When I have not specifically established an attorney/client relationship with a person, conversations with that person are not covered by attorney/client privilege. Every word I speak is not cloaked in “attorneyness.” My day-to-day opinions are simply my personal opinions — not legal opinions. If I say something that makes sense to you, and you choose to follow that course — great! I’m glad it was helpful, but it was not legal advice.
As anyone who reads this Blog knows, I have Cardigan Welsh Corgis. I love the dogs. They are my companions and breeding (occasionally), training and showing them is my hobby. Probably because I am an attorney, but not as an attorney, I use written contracts when I buy or sell a dog, lease a dog, breed a dog, or permit someone to breed to Chase. It makes life easier for everyone when those things to which we have agreed are in writing — particularly a few years down the road when memory has faded. I have drafted and then tinkered with those contracts. I have shared them with many people who want to develop their own contracts for their own dog hobby. They were not written as attorney products nor shared as attorney products. I try to be cognizant of others’ contracts as they pertain to a dog in which I might have an interest.

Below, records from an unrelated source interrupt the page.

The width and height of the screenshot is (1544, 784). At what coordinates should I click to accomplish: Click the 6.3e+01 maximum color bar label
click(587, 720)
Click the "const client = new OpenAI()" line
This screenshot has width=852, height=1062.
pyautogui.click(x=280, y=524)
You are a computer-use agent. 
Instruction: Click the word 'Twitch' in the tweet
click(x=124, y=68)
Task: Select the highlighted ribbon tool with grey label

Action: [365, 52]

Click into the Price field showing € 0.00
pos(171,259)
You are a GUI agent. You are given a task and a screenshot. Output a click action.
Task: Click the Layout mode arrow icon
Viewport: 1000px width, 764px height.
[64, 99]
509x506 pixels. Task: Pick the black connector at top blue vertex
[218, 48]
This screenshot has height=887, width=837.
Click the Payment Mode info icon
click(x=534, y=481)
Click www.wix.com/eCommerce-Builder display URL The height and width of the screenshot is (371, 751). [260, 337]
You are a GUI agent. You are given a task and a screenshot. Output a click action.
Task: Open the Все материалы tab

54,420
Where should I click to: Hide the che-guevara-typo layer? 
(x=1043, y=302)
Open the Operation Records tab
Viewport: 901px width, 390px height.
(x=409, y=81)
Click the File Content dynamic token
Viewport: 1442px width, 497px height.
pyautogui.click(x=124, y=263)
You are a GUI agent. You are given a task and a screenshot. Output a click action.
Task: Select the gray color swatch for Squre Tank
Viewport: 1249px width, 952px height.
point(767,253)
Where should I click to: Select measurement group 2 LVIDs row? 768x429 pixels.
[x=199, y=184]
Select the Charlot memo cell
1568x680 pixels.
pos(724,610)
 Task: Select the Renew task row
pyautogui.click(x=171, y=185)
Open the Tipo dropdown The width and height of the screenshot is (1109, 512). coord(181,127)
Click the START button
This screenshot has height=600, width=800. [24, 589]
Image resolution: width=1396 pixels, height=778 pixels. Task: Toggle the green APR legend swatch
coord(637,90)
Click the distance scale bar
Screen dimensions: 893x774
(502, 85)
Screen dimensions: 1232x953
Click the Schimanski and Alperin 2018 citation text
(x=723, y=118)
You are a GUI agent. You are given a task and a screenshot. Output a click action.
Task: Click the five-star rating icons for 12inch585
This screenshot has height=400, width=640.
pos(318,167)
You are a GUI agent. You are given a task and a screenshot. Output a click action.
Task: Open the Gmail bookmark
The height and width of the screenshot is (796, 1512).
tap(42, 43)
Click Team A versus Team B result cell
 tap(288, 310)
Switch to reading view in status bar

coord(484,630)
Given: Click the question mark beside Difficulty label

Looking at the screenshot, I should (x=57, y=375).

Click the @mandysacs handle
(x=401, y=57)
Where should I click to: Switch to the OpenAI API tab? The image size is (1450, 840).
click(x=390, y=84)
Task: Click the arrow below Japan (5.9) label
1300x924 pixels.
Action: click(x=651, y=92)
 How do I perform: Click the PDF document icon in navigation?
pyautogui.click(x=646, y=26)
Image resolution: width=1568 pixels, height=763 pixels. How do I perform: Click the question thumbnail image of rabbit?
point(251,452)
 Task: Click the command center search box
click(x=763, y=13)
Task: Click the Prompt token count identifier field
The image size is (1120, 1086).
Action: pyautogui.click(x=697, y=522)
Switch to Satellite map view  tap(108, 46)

So all that leads to an issue, ongoing for the past five or six weeks. I am aware of a pretty red dog with a lovely pedigree. Her breeder, her owner and I have over the years discussed breeding her to Chase. She just turned three years old. In early June, I told her breeder (as a courtesy) that I was interested in leasing her from her owner. The breeder does not have a written contract with the owner and does not co-own the female. The breeder indicated that “since it was me, and since she would be bred to Chase,” she did not have any objection. I then set about agreeing on terms with the owner. I sent the owner a Lease Agreement which we both signed, and I sent the American Kennel Club a Lease Notification. I made arrangements to get the pretty girl to my home so she and Chase could get to know one another and she could be comfortable in my home.
Suddenly, the breeder decided she had been betrayed and stabbed in the back. She began posting horrible accusations on Facebook and on her Blog, using my name. I have never responded — just not big on the public forum for resolving issues. Last week the breeder with whom I have no agreement, contract, etc. filed a complaint with the Disciplinary Board of my State Bar Association. Since the contents of the complaint are CONFIDENTIAL, I can only say that the accusations are beyond the pale. I will say that I am appalled that this person would attempt to interfere with my professional life which is totally separate from my dog hobby.
It does not matter your education or training, the actions and rantings of a friend can be most hurtful. Today I am speaking as a regular person feeling the slings and arrows of outrageous fortune — not as an attorney.